What to do:
Repeat the entries that appear below, exactly as they are given.

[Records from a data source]
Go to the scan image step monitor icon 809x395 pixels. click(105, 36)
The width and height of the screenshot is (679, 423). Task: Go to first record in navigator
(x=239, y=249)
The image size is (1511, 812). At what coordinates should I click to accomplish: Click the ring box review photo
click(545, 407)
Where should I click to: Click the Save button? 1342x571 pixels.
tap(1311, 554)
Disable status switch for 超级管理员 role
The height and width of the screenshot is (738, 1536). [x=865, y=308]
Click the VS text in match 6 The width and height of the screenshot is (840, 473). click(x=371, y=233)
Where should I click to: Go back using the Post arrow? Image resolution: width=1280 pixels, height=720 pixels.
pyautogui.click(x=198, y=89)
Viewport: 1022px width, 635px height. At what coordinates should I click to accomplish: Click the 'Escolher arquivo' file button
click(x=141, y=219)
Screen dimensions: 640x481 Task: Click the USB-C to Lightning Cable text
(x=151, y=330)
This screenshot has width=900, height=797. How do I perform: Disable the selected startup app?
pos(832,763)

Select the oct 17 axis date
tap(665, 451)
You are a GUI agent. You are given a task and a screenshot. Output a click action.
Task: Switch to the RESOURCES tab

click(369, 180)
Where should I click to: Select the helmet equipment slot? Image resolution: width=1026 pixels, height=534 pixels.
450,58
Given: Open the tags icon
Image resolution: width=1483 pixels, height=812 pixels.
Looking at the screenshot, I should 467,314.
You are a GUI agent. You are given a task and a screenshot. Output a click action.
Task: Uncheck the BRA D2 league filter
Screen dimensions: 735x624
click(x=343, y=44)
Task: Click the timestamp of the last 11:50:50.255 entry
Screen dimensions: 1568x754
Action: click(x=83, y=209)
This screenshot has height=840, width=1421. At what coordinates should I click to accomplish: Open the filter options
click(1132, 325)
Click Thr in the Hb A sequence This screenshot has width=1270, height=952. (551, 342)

Answer space:
Go to the scan image step monitor icon 809x395 pixels. click(105, 36)
The width and height of the screenshot is (679, 423). Task: Go to first record in navigator
(x=239, y=249)
The image size is (1511, 812). At what coordinates should I click to accomplish: Click the ring box review photo
click(545, 407)
Where should I click to: Click the Save button? 1342x571 pixels.
tap(1311, 554)
Disable status switch for 超级管理员 role
The height and width of the screenshot is (738, 1536). [x=865, y=308]
Click the VS text in match 6 The width and height of the screenshot is (840, 473). click(x=371, y=233)
Where should I click to: Go back using the Post arrow? Image resolution: width=1280 pixels, height=720 pixels.
pyautogui.click(x=198, y=89)
Viewport: 1022px width, 635px height. At what coordinates should I click to accomplish: Click the 'Escolher arquivo' file button
click(x=141, y=219)
Screen dimensions: 640x481 Task: Click the USB-C to Lightning Cable text
(x=151, y=330)
This screenshot has width=900, height=797. How do I perform: Disable the selected startup app?
pos(832,763)

Select the oct 17 axis date
tap(665, 451)
You are a GUI agent. You are given a task and a screenshot. Output a click action.
Task: Switch to the RESOURCES tab

click(369, 180)
Where should I click to: Select the helmet equipment slot? Image resolution: width=1026 pixels, height=534 pixels.
450,58
Given: Open the tags icon
Image resolution: width=1483 pixels, height=812 pixels.
Looking at the screenshot, I should 467,314.
You are a GUI agent. You are given a task and a screenshot. Output a click action.
Task: Uncheck the BRA D2 league filter
Screen dimensions: 735x624
click(x=343, y=44)
Task: Click the timestamp of the last 11:50:50.255 entry
Screen dimensions: 1568x754
Action: click(x=83, y=209)
This screenshot has height=840, width=1421. At what coordinates should I click to accomplish: Open the filter options
click(1132, 325)
Click Thr in the Hb A sequence This screenshot has width=1270, height=952. (551, 342)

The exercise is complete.